Pieces of Herself
The simulation consists of images and audio of both public and private environments that reflect different components of gender identity. Some examples are the shower, work and kitchen.
The blurred barrier between the analogue interface and digital program allow readers to decide and select which “pieces,” or identities, will compile the female dress-up doll from each environment. This interactive aspect of the game helps to “reconceptualize materiality as the interplay between a text’s physical characteristics and its signifying strategies” (Hayes).
How does this relate to fetishized simulacrums?
The dress-up doll itself is actually a simulacrum because, even though it is not tangible, it becomes a physical representation of female gender identity.
Users of the program also adhere to Marx’s definition of laborers by imprinting their own idea of what a female should be by clicking and dragging objects into the dress-up doll.

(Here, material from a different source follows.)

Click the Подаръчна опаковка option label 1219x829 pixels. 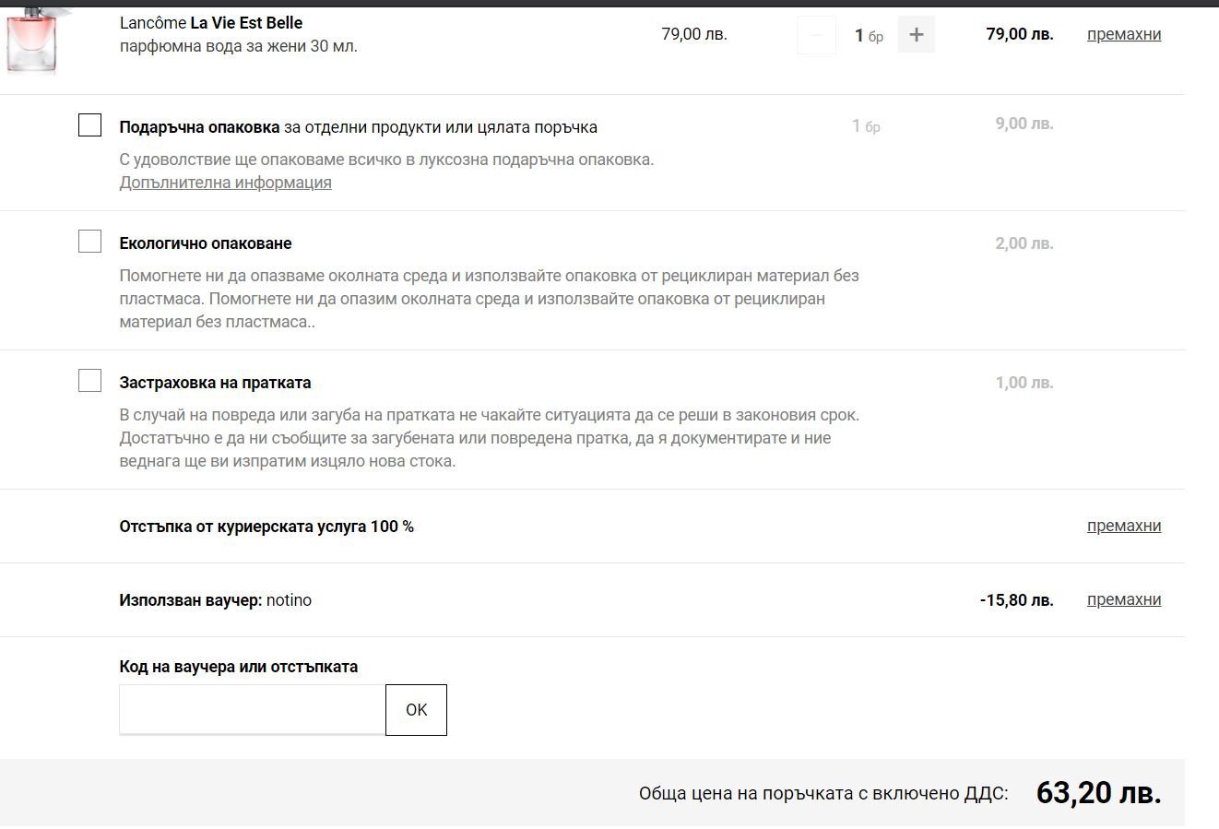(x=199, y=127)
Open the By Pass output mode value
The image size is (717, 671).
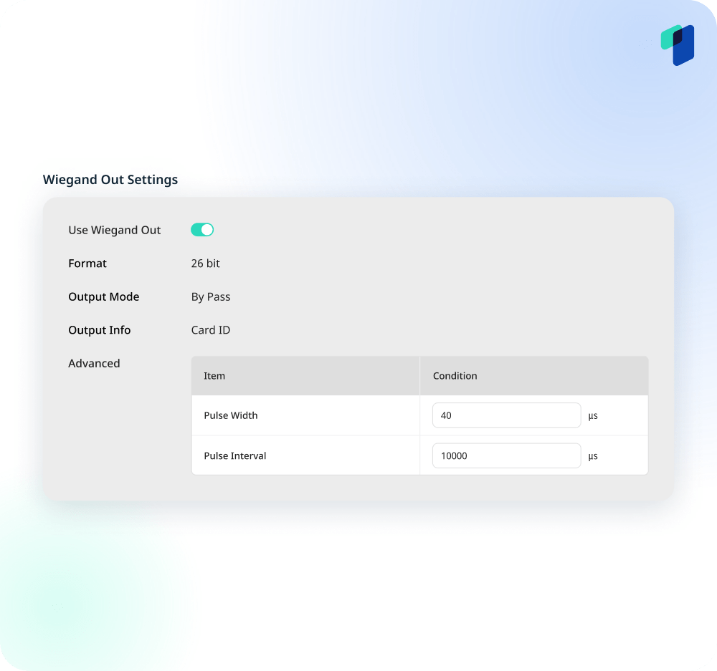point(211,297)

For example, in the kitchen, readers have the option of selecting an image of a flame. Once they drag and place the image into the doll, audio of a woman begins to play. This technique is a “bilingual practice that breaks the conventional link between phoneme and written mark, forging new connections between code and English” (Hayes). The audio explains how, if she could be any food, she would be a nut-filled butterhorn pastry of her mother-in-law’s recipe. The pastry takes all day to make because they are full of “tender love and care” and, when you eat them, they “melt in your mouth."